Nunca me he explicado cómo puede haber tanta gente (mucha
más de lo que sería higiénico reconocer) que considera la lectura una actividad
aburrida, demasiado formal, incluso fatigosa. Si bien aprendí a disfrutar del
aburrimiento con esas dosis de imaginación tan entrenada en aquellos años de mi
adolescencia sin ordenadores ni videoconsolas, sin móviles ni televisión por
cable, siempre he buscado cualquier excusa para divertirme y esa fue, sin duda,
la razón que me llevó a los libros.
Los libros, además, proporcionan un equilibrio vital para
quienes, como es mi caso, abarcamos un amplio espectro de personalidades cuya
cualidad más definitoria es el oxímoron, como por ejemplo: el transgresor
perezoso, el charlatán introvertido o El viajero sedentario (Rafael
Chirbes. Anagrama 2004).
Pero leer no es sólo una válvula de escape; me parece, sobre
todo, una forma más de disfrutar con plenitud de la vida, una de las mejores,
desde luego.
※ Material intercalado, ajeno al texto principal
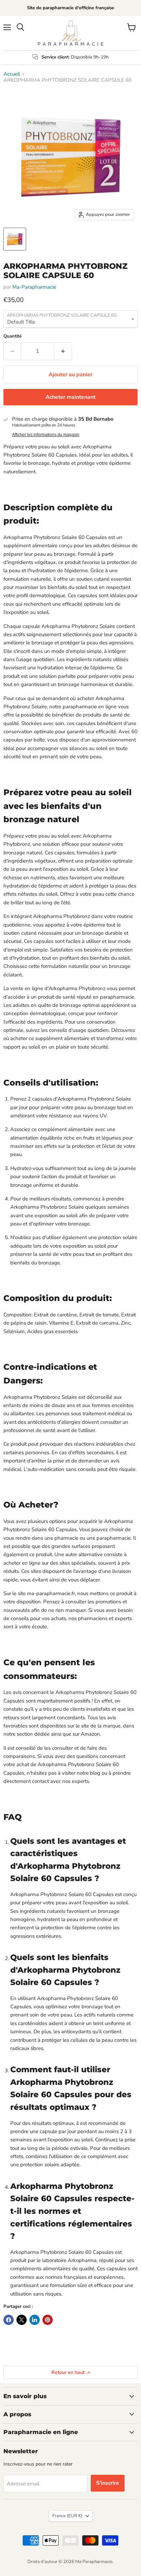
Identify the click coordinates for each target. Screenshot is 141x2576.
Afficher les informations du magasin (45, 434)
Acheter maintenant (70, 397)
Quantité (12, 336)
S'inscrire (107, 2483)
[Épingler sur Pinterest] (47, 2320)
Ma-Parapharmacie (34, 287)
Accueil (11, 74)
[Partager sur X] (21, 2320)
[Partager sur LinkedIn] (34, 2320)
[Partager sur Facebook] (8, 2320)
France (67, 2516)
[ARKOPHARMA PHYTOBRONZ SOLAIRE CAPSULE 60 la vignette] (15, 239)
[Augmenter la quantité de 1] (63, 351)
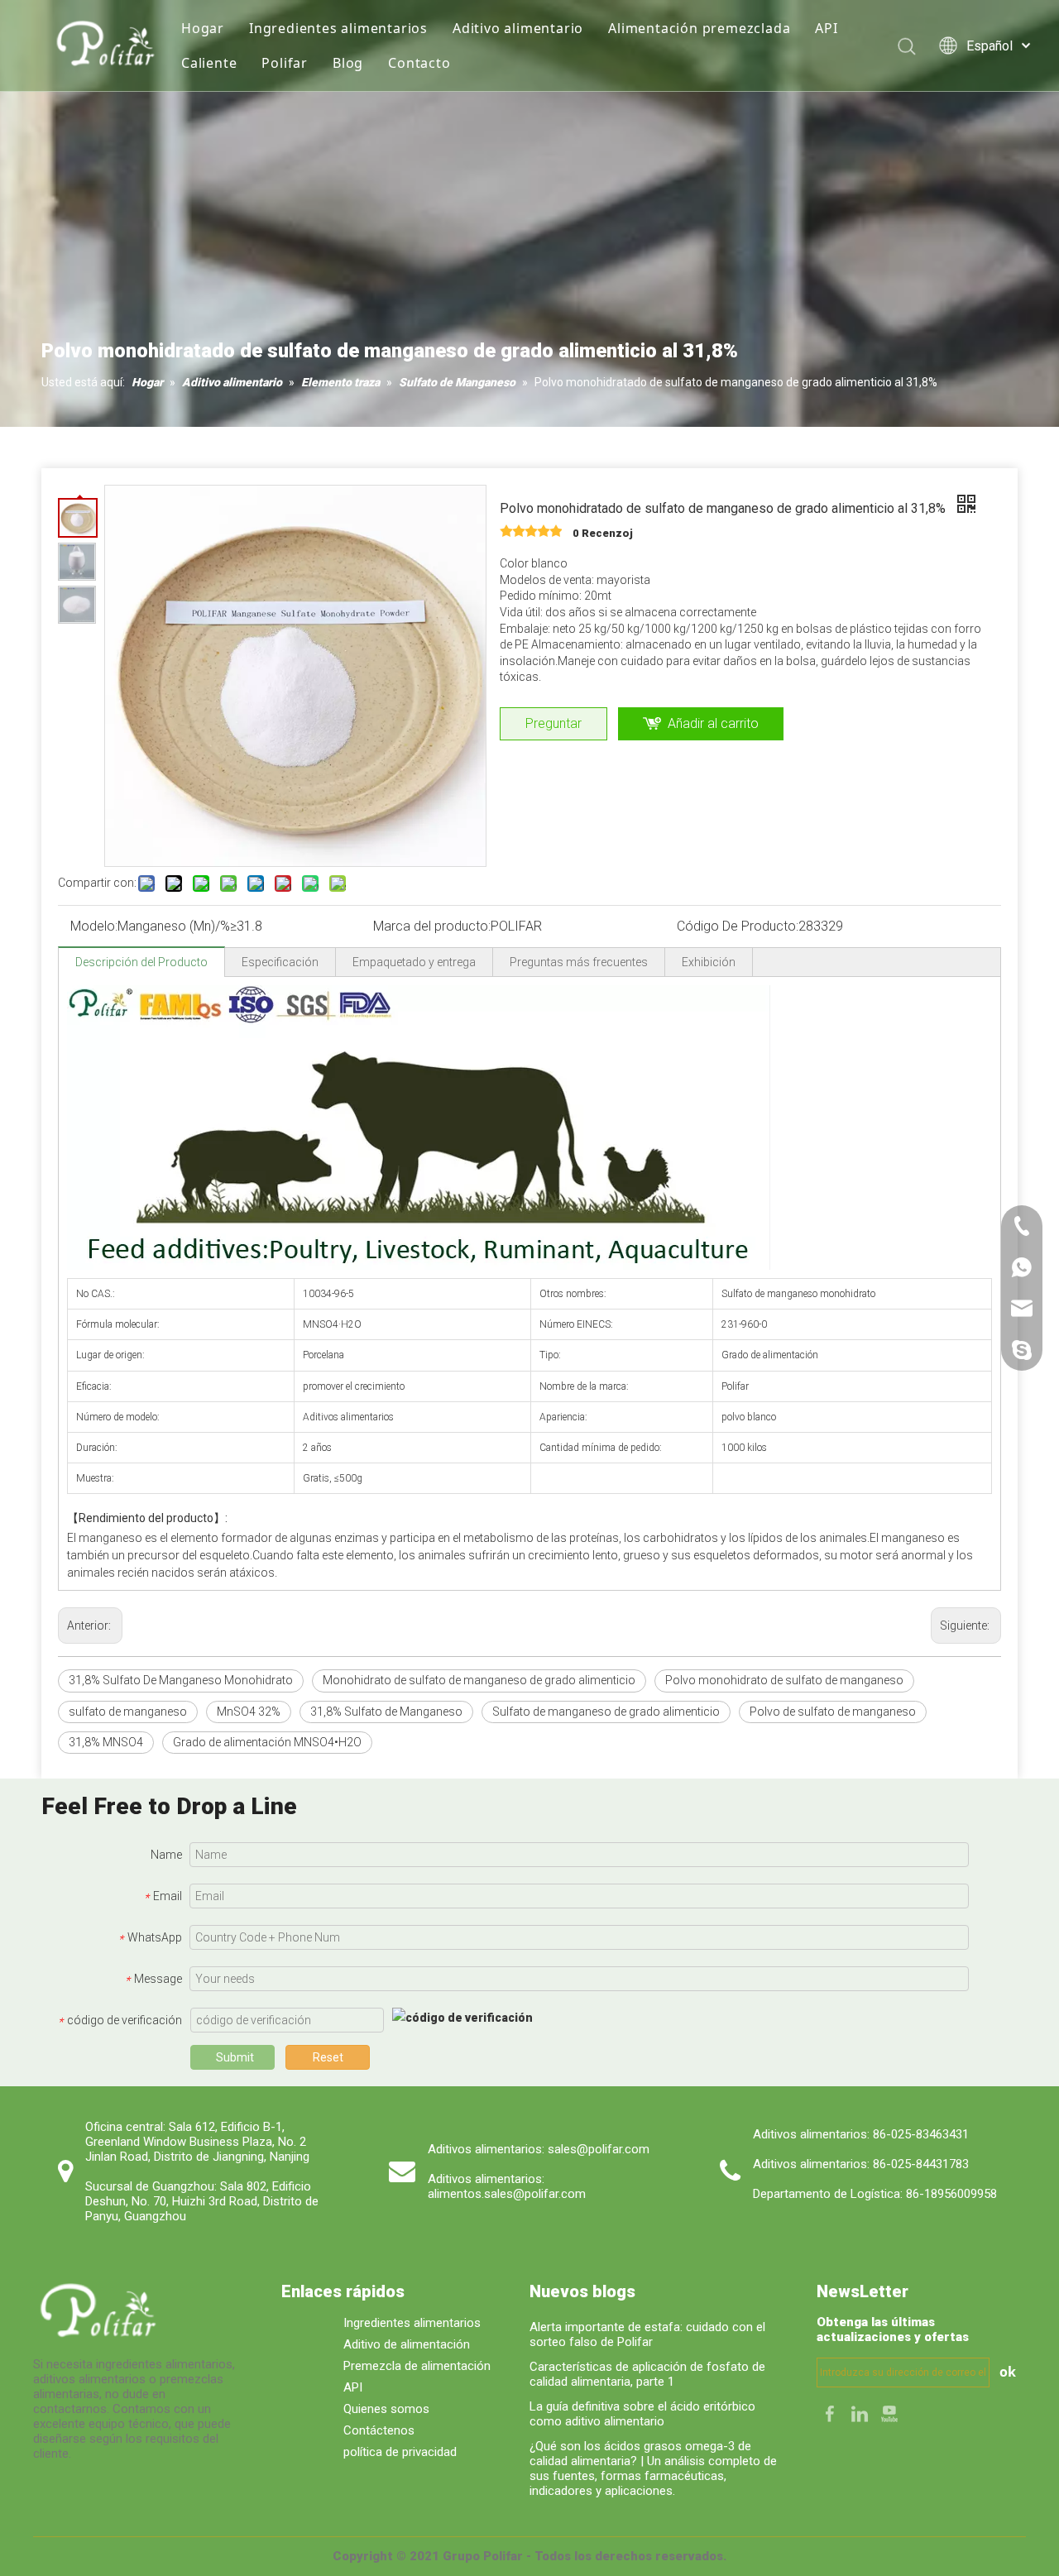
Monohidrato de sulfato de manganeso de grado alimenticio (479, 1680)
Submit (235, 2057)
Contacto (419, 63)
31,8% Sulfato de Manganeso (386, 1711)
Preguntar (553, 723)
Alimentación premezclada (699, 28)
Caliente (209, 63)
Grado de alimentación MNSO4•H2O (267, 1742)
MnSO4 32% (248, 1711)
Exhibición (709, 962)
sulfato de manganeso (128, 1711)
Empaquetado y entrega (414, 962)
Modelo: (93, 926)
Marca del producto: (432, 926)
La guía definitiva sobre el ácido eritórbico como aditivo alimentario (642, 2414)
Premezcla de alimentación (417, 2365)
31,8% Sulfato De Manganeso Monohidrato (181, 1680)
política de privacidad (400, 2451)
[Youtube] (889, 2412)
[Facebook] (831, 2412)
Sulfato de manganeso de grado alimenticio (606, 1711)
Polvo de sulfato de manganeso (833, 1711)
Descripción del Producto (141, 962)
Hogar (202, 28)
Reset (328, 2057)
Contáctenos (378, 2430)
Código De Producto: (737, 926)
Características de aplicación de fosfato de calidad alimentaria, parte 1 (647, 2374)
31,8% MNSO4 (106, 1742)
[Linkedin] (861, 2412)
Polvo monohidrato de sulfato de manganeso (784, 1680)
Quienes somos (386, 2408)
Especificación (280, 962)
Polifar (284, 63)
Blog (348, 63)
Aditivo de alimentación (406, 2344)
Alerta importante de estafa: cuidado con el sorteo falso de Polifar (647, 2334)
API (826, 28)
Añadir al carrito (713, 723)
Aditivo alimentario (518, 28)
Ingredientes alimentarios (338, 28)
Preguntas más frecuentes (579, 962)
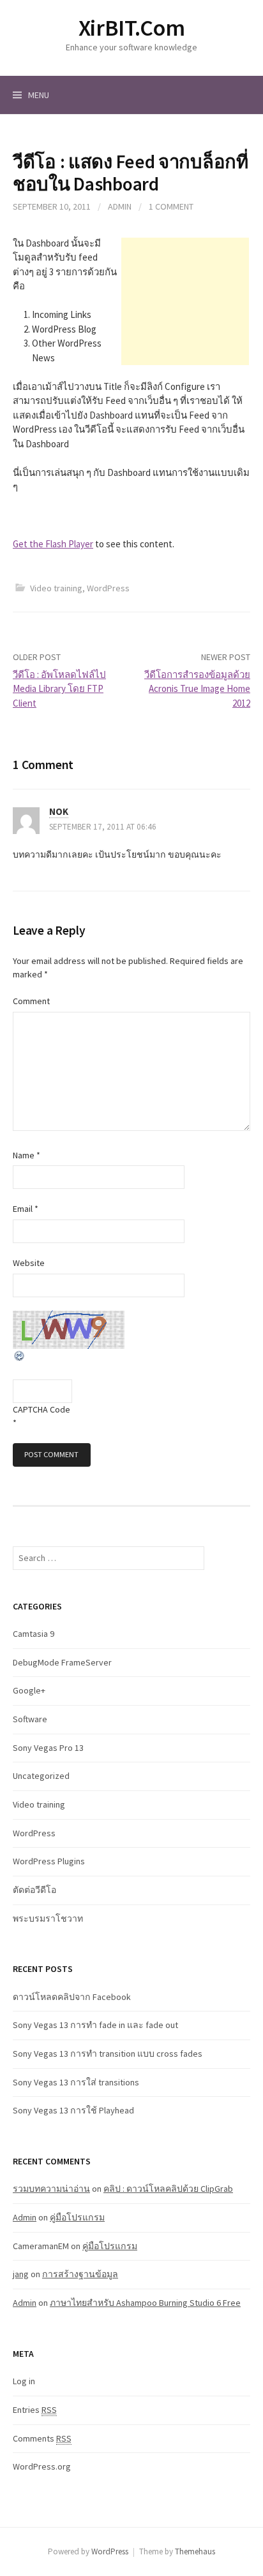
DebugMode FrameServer (62, 1662)
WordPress (108, 588)
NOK (58, 811)
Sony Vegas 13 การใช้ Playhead (73, 2110)
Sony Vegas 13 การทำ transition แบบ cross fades (107, 2053)
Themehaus (195, 2551)
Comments (42, 2438)
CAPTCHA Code (41, 1409)
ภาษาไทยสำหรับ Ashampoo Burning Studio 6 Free (145, 2302)
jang (21, 2274)
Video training (56, 588)
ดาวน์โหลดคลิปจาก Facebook (72, 1997)
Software (30, 1719)
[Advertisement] (185, 301)
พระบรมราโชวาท (48, 1918)
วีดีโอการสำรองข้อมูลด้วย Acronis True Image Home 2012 (197, 688)
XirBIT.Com (131, 27)
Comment (31, 1001)
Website (29, 1263)
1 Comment (171, 206)
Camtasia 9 (33, 1633)
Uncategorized (41, 1775)
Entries (35, 2409)
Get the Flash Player (53, 544)
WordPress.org (42, 2466)
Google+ (29, 1690)
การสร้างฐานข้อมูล (80, 2274)
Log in (24, 2381)
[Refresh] (20, 1355)
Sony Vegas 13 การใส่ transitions (76, 2082)
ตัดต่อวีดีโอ (34, 1890)
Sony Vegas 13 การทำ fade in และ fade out (95, 2025)
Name (26, 1155)
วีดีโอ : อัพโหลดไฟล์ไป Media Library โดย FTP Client (59, 688)
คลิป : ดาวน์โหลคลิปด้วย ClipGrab (168, 2188)
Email (25, 1208)
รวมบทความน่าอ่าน (51, 2188)
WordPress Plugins (49, 1861)
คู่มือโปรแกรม (77, 2217)
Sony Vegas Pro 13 (48, 1747)
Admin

Y es que, como le decía Martín Echenique a su hijo Martín (Hache),
película de Adolfo Aristarain, a propósito de su falta de interés por la
lectura: “Me daba bronca que te perdieras uno de los mayores placeres que hay
en la vida”, “Y el que se pierde eso, es un tarado”.
Uno de los libros que, a mi modo de ver, mejor refleja, y de
la forma más original que cabe imaginar, el mágico universo de la lectura y los
lazos que unen y a veces enredan y confunden la realidad con la ficción, al
lector con las tramas de las novelas, al escritor con sus personajes, es Si una noche de invierno un viajero, de
Italo Calvino. Una novela llena de novelas y unos personajes que somos nosotros
mismos, sus lectores. Con un sentido del humor muy cercano a G.K. Chesterton,
Calvino convierte la vida en novela y la novela en una forma de vida.
Y esa es
la esencia de la lectura, al menos tal y como yo la entiendo: la vida
misma.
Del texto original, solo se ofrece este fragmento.